In his directorial debut with the 2022 film Gargi, Ramachandran explores the complexities of both the perpetrator and victim of gender-based violence, and how women at every step bear the brunt of these injustices, as preys, family members and citizens. The critically acclaimed film navigates how trauma plays out in sexual crimes, affecting everyone involved. 

The movie also offers hope and aspires for women—at every level and role—to unite against sexual violence. Ramachandran wanted to explore the subject through the lens of not just a woman but her role as a daughter, sister, and a teacher, whose job it is to inspire young minds. 

“The role of culture, upbringing, and awareness-building within the larger public must be taken a lot more seriously,” he says.

Anurachalam Muruganantham

Best known as the inventor of the low-cost sanitary pad-making machine, Anurachalam Muruganantham is credited for generating awareness about unhygienic practices around menstruation in rural India, especially Tamil Nadu. The social entrepreneur’s mini-machines can manufacture sanitary pads for less than a third of the cost of commercial pads. They are being used in the rural areas of 23 states across India.
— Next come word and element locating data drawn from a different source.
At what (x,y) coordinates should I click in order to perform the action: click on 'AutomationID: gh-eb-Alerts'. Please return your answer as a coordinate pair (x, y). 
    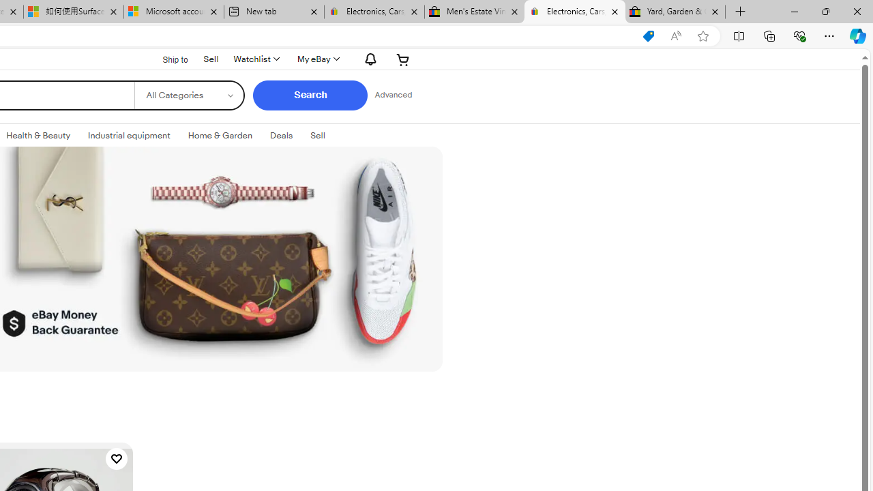
    Looking at the image, I should click on (368, 58).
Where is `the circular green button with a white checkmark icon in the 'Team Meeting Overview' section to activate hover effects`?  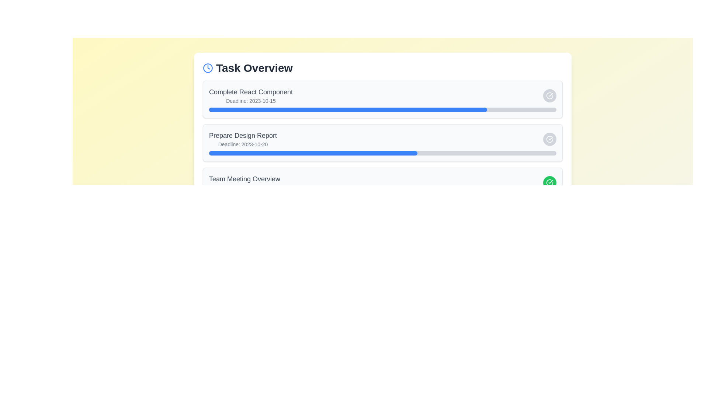 the circular green button with a white checkmark icon in the 'Team Meeting Overview' section to activate hover effects is located at coordinates (549, 182).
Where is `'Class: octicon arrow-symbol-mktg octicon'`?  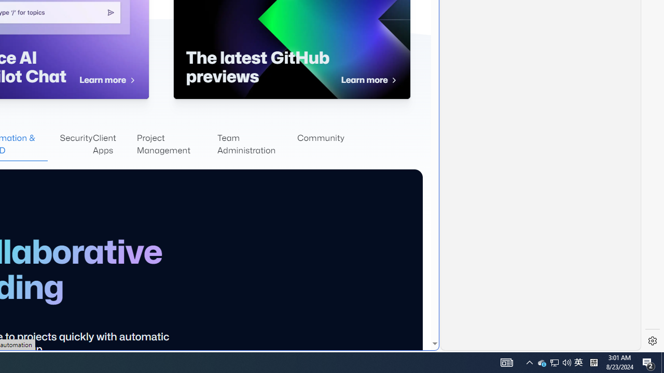
'Class: octicon arrow-symbol-mktg octicon' is located at coordinates (393, 80).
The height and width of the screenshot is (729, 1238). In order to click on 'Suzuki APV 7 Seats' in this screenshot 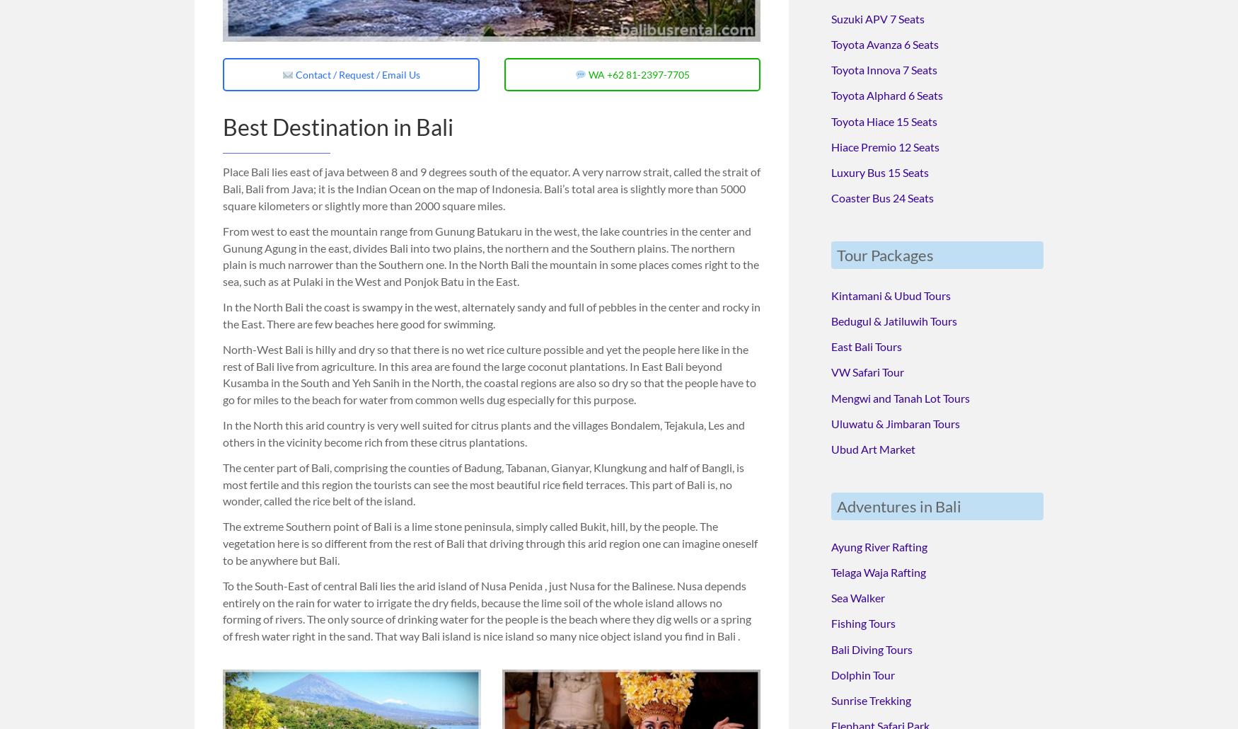, I will do `click(877, 17)`.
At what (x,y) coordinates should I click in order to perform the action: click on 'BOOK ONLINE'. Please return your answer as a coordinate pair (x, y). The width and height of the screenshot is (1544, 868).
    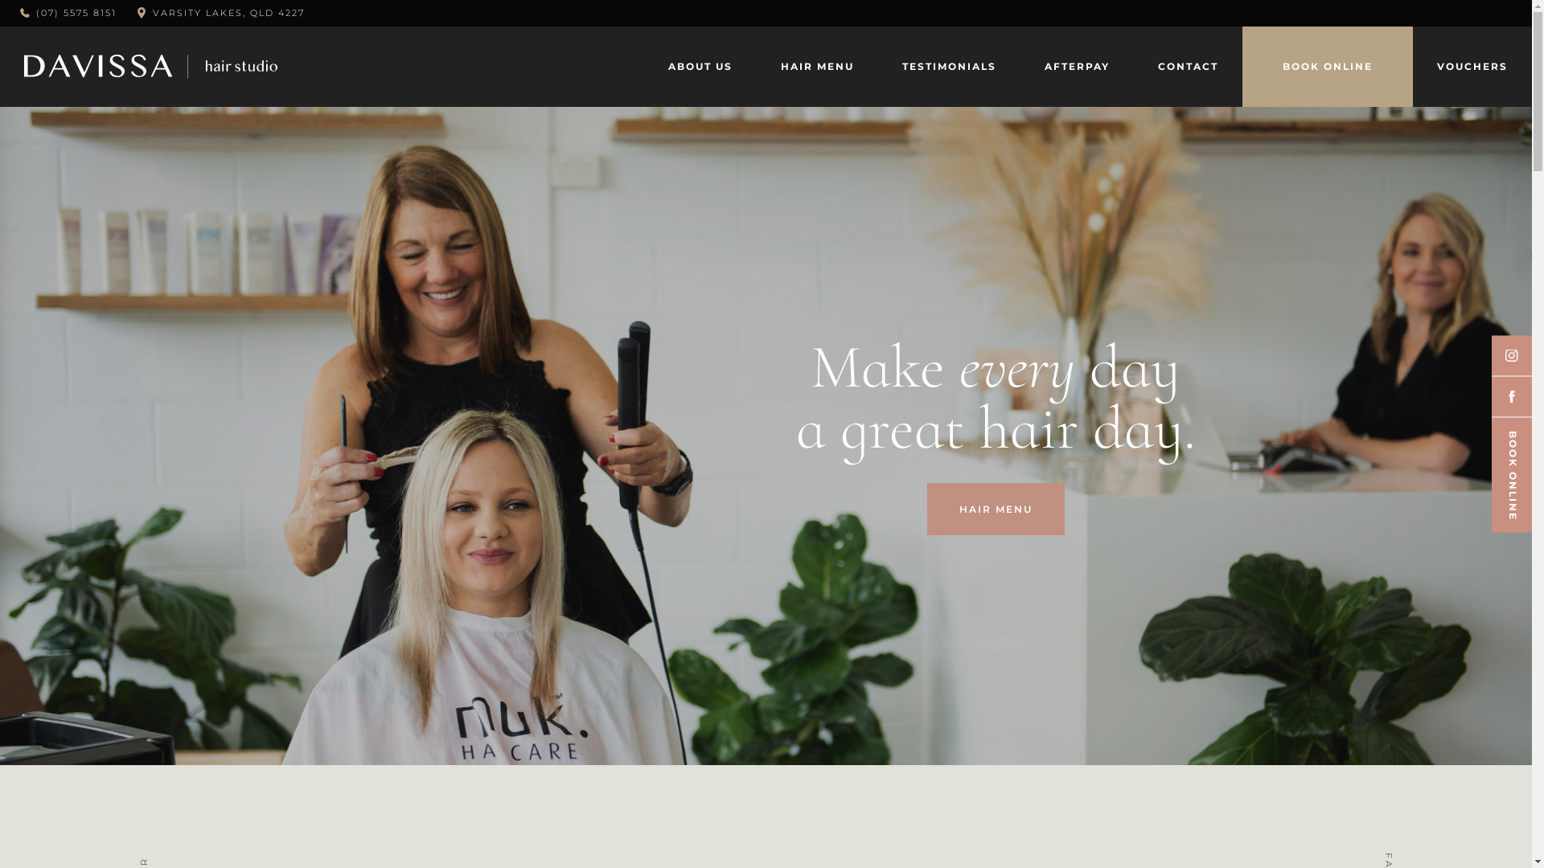
    Looking at the image, I should click on (1257, 66).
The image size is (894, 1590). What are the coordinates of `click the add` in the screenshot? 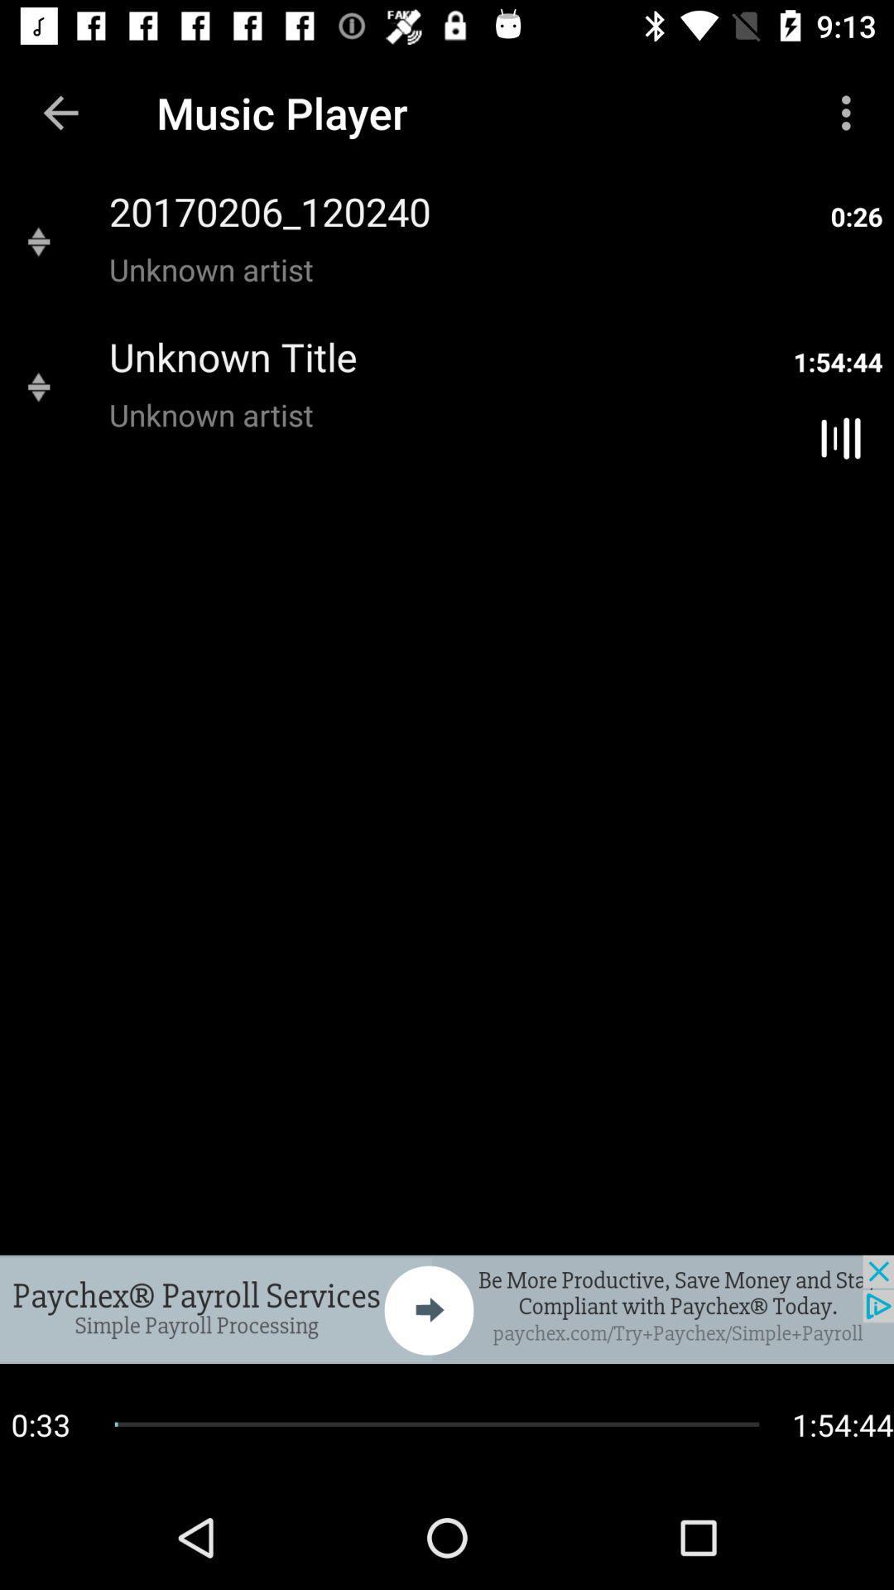 It's located at (447, 1309).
Arunachalam Muruganantham, social entrepreneur

Arunachalam Muruganantham, social entrepreneur

Muruganantham understood the complexities of the female body and the lack of access to menstrual health when his wife was on her menstrual cycle and couldn’t find hygienic alternatives to sanitary pads in Coimbatore due to poverty. When he came up with alternatives, he faced stiff resistance from women in his village owing to the stigma and shame surrounding menstruation.

 

He went from village to village in his quest to understand the taboo around menstruation and found that women were using rags, newspapers, sawdust, and even dried tree leaves and ash for sanitary hygiene. 

“If you want the country to develop, the first people to be empowered in that direction are our women. A country whose women are suffering will remain underdeveloped,” says Muruganantham.

He took the challenge of creating this change even when his wife and mother left his side owing to humiliation they faced for his work on menstrual health. Through his invention, he broke several barriers—most importantly, the lack of discourse around menstruation in rural India which, he says, is the first step to removing the morality and control surrounding female bodies.